■ Stated exercise 1 ■
From the Kyoto travel account below, copy the passage word for word, beginning at the words "I managed a" and stopping after "it in London!".
■ Stated exercise 2 ■
According to the Kyoto travel account below, how many Maiko San are left in the whole of Japan?
■ Stated exercise 3 ■
Write the next part of the Kyoto travel account below, picking up right after its final sentence.
++++ Extract provided
I soon discovered that painting is banned in many places although even after two weeks I haven't managed to find out why. (One Japanese man thought perhaps they were worried about mess and suggested I sketch but after a brief pause said that wouldn't work either as the dust from rubbing out would be just as bad). Having set up my easel at a couple of temples and shrines I would be suddenly confronted with a hostile pair of crossed arms. I took to asking before setting up, or rather bowing furiously and showing photos of my painting set up and batting my eyelashes. It worked a couple of times but then the pressure was so much that my paintings ended up being embarrassingly bad.
I managed a couple of street scenes and although I got some odd looks a few people were really lovely and interested. I was photographed by some people from the Kyoto Local Press and later received an email entirely in Japanese which I think may have had something to do with them. I'm afraid it became so frustrating walking or cycling miles to a good spot and then being sent away that after a while I simply gave up trying. Without the occupation of painting itself and the usual constant and admittedly sometimes annoying stream of conversation that accompanies it I began to feel rather lonely. Japan is not an easy country as an outsider, particularly a woman travelling solo. I gradually adapted to life as a regular tourist and even found somewhere where I could throw a pot and have it shipped home, I enjoyed this so much I've already checked where I can do it in London!
By chance I'd overheard a girl at a party back in England saying she was moving to Kyoto for two months. India Windsor-Clive and I ended up spending almost four whole days together cycling to temples, roaming around flea markets and sampling endless restaurants. She's out here writing a book and has taken to life in Japan most impressively although admits that it has not been easy. It was a relief for both of us to have someone to giggle out all our faux pas with.
One evening we were in a bar and got chatting to Alex who runs the Four Seasons in Kyoto. India had met him once or twice before and he invited us along to his hotel to see a Maiko San dancing. There are only sixty Maiko San left in the whole of Japan so we were hugely honoured not just to be able to see her but even meet her over a glass of Champage after her performance. India had a meeting scheduled at the Four Seasons the next day so we checked in with her contact, Nicole since we were there. She very generously insisted on buying us both dinner at the restaurant, and five courses later we finally staggered out!
++++++++
++++ Data excerpt
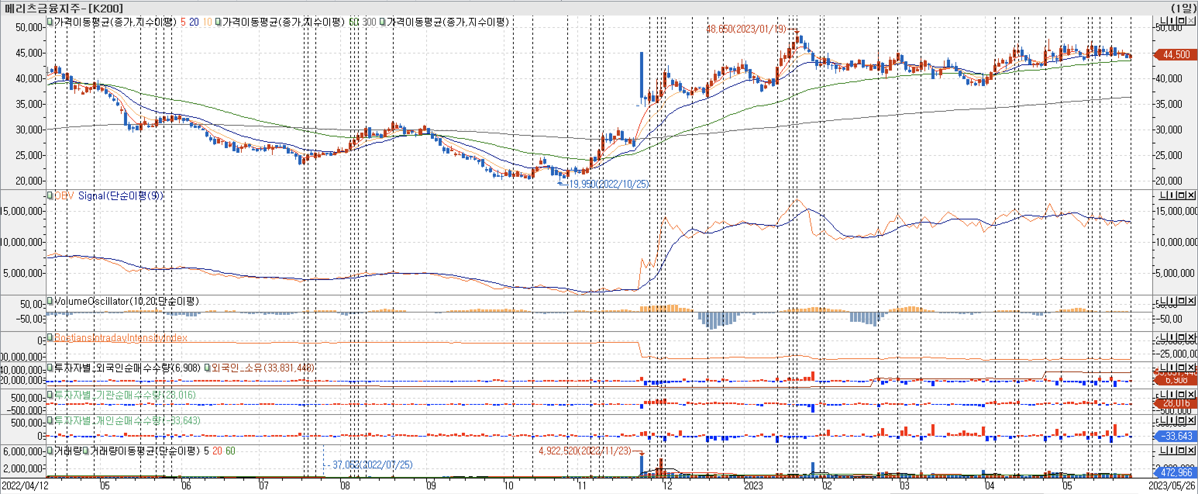Click L-shaped icon on 거래량 volume panel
++++++++
■ Exercise result 1 ■
I managed a couple of street scenes and although I got some odd looks a few people were really lovely and interested. I was photographed by some people from the Kyoto Local Press and later received an email entirely in Japanese which I think may have had something to do with them. I'm afraid it became so frustrating walking or cycling miles to a good spot and then being sent away that after a while I simply gave up trying. Without the occupation of painting itself and the usual constant and admittedly sometimes annoying stream of conversation that accompanies it I began to feel rather lonely. Japan is not an easy country as an outsider, particularly a woman travelling solo. I gradually adapted to life as a regular tourist and even found somewhere where I could throw a pot and have it shipped home, I enjoyed this so much I've already checked where I can do it in London!

■ Exercise result 2 ■
There are only sixty Maiko San left in the whole of Japan.

■ Exercise result 3 ■
The winter ran on late this year pushing the cherry blossom back until the week after my stay. Although I was lucky enough to see buds in Kyoto and the first bloom in Tokyo, Nikko, my next stop was still half covered in snow. The shrines there were magnificent but given the freezing cold weather I didn't even attempt to paint. I think this was in part due to lagging enthusiasm as terrible weather has never deterred me before. I spent a large amout of my time there wallowing in the Onsen and preening myself afterwards. The Japanese women are enviably elegant and tiny. Unfortunately it's been some time since I properly looked in the mirror and I've long since shed any remotely acceptable clothes in favour of practical waterproof trousers and a slightly paint splattered anorak.
Once back in Tokyo I decided to spruce myself up and hit the shops, envisaging a new me strolling around the city in silk culottes and an immaculate trench coat. It was pretty depressing to discover I could only fit into size large here. I'm not sure if I can entirely blame the Japanese for being so slim, I might be in part to blame for the effects of my tour gastronomique of the country. And all the other countries for at matter. So instead of shopping I settled for a hair cut instead which was surprisingly good. Then ignoring my ever expanding waistline I spent the last couple of days exploring all that Japan has to offer in the way of food.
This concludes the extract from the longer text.